24 May 2004 The theft and publication of Cisco’s proprietary operating system code on the Internet has not caused an increased security risk, claims the networking giant in a statement.
Cisco, the world’s largest maker of network routers and switches that power the Internet, assured users that the “improper publication of this information does not create increased risk to Cisco equipment”.
Furthermore, the leak was not a result of vulnerabilities in the company’s hardware of software, nor the result of any malicious activity by an employee or contractor, the company added.

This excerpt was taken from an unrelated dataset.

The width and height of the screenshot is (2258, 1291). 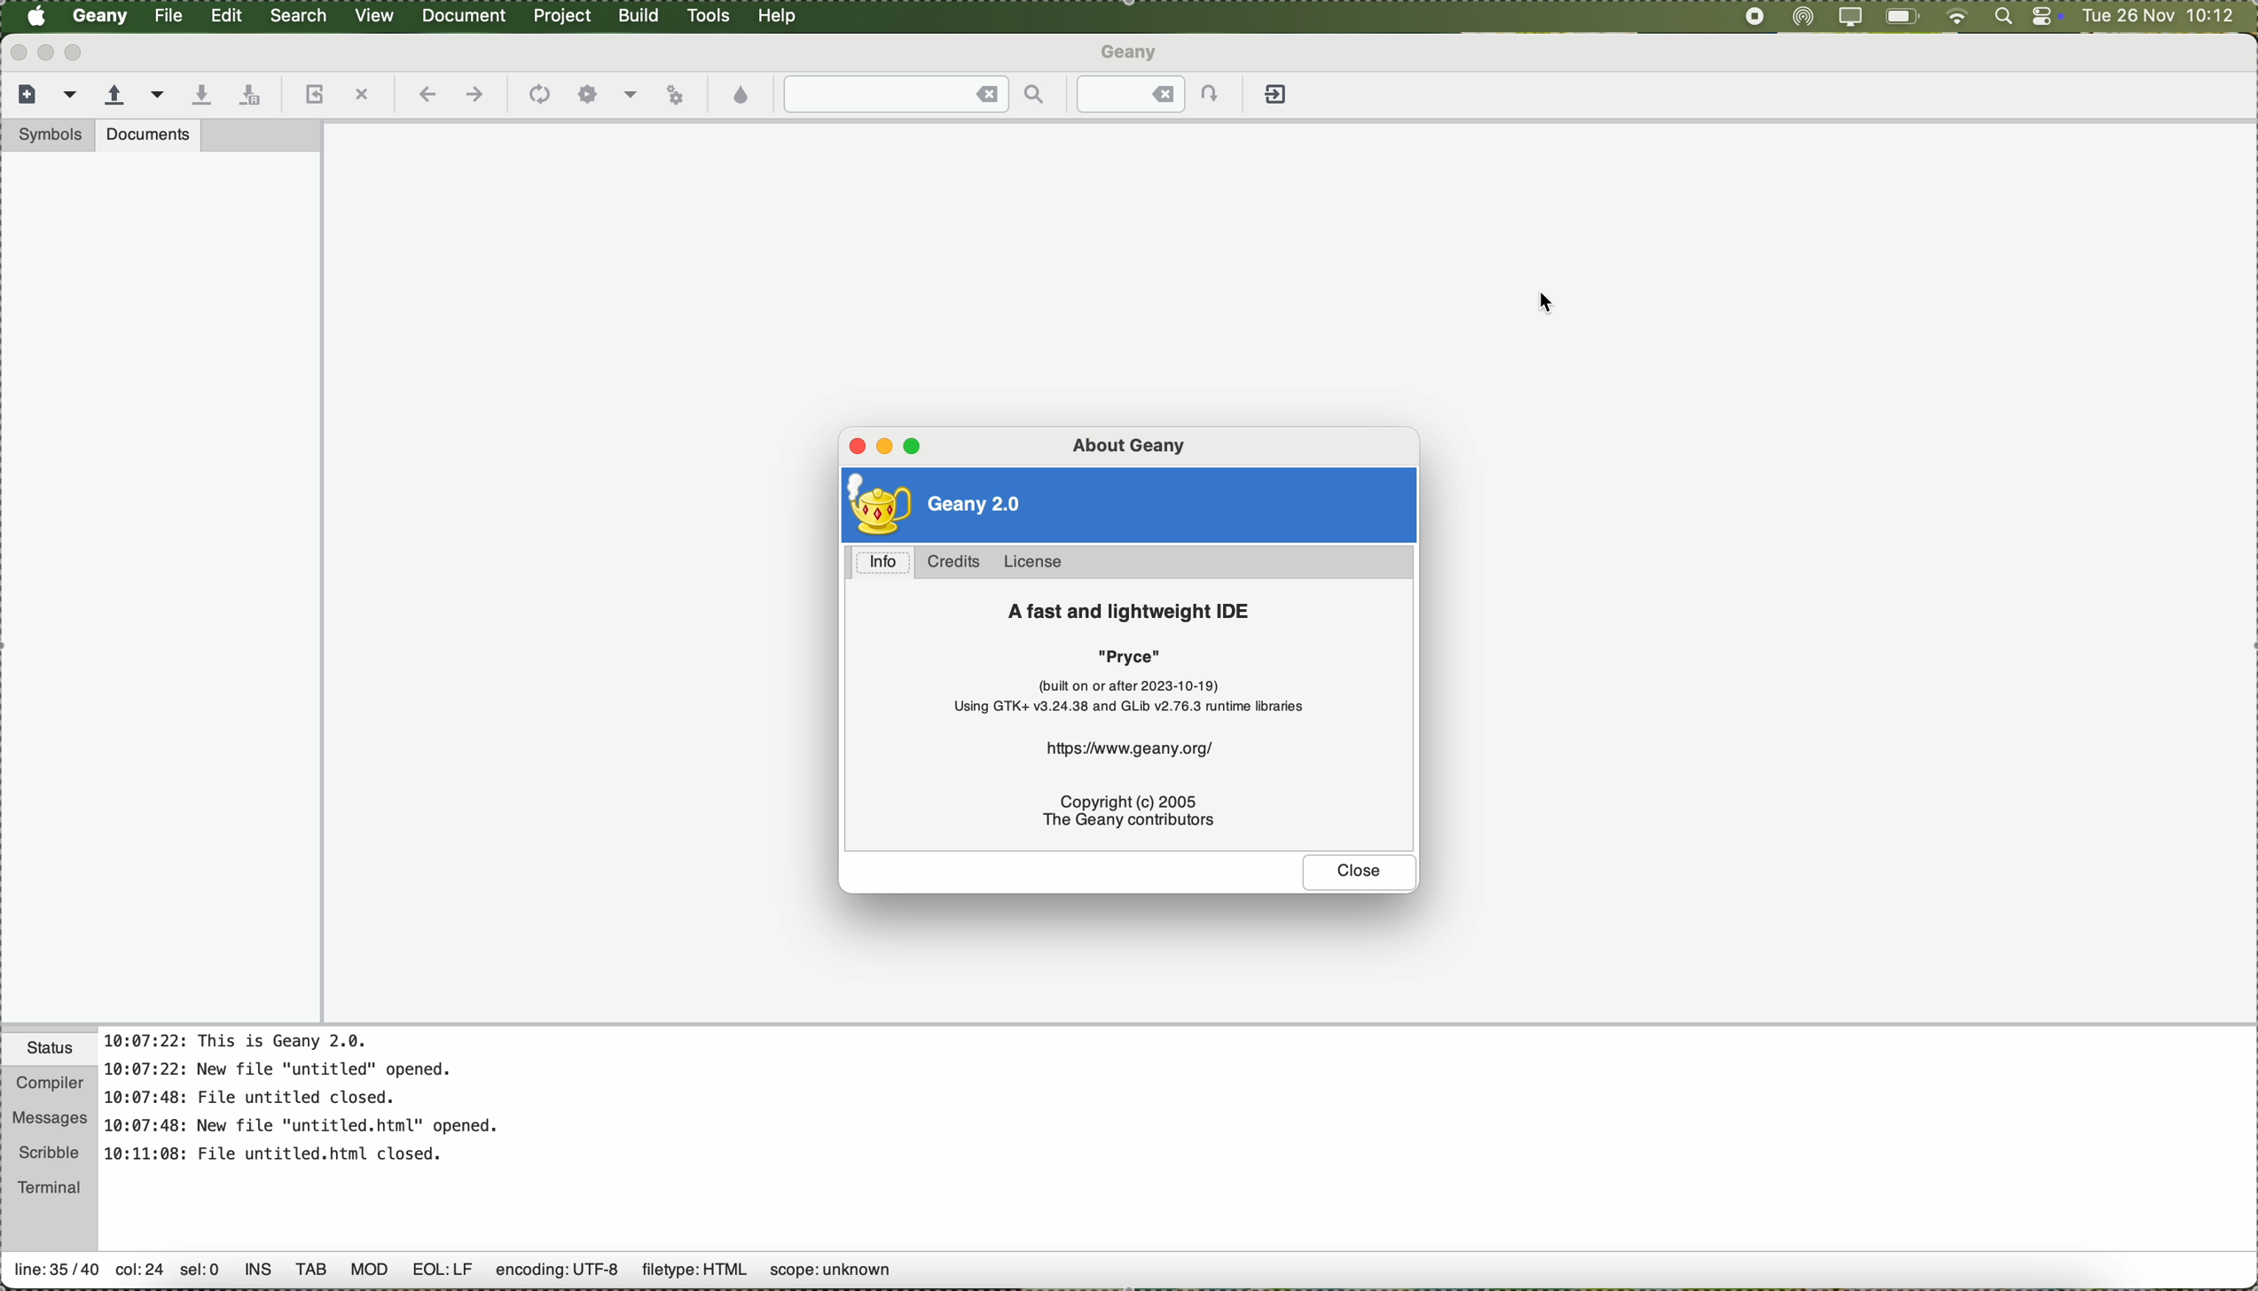 I want to click on choose color, so click(x=743, y=96).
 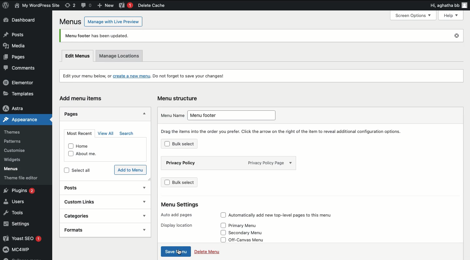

On May 17, Cisco announced that 800 megabytes of its proprietary source code that drives its networking hardware had appeared on Russian security site SecurityLabs.ru. The Russian IT security company claimed that a hacker stole the code by breaking into Cisco’s corporate network.
The code has now been removed from the foreign Web site, the company said, and in a press release added: “As a matter of policy, Cisco Systems takes security very seriously and will continue to take active measures to protect all partner and customer-facing information”.
However, the company failed to elaborate on how a possible breach in its own security may have occurred.
Analysts and experts say it is possible that the source code could be used by hackers to find and exploit vulnerabilities in the software. So far, no such hacks have been reported.
The FBI is continuing to investigate the leak, although company sources refused to give details of the specifics of the investigation. In the meantime, however, the company has confirmed that there are no immediate customer issues to address.
News of the leak comes just three months after Microsoft’s code for parts of Windows 2000 and Windows NT was leaked onto the Internet, raising more questions surrounding the storage of commercial code on online computers.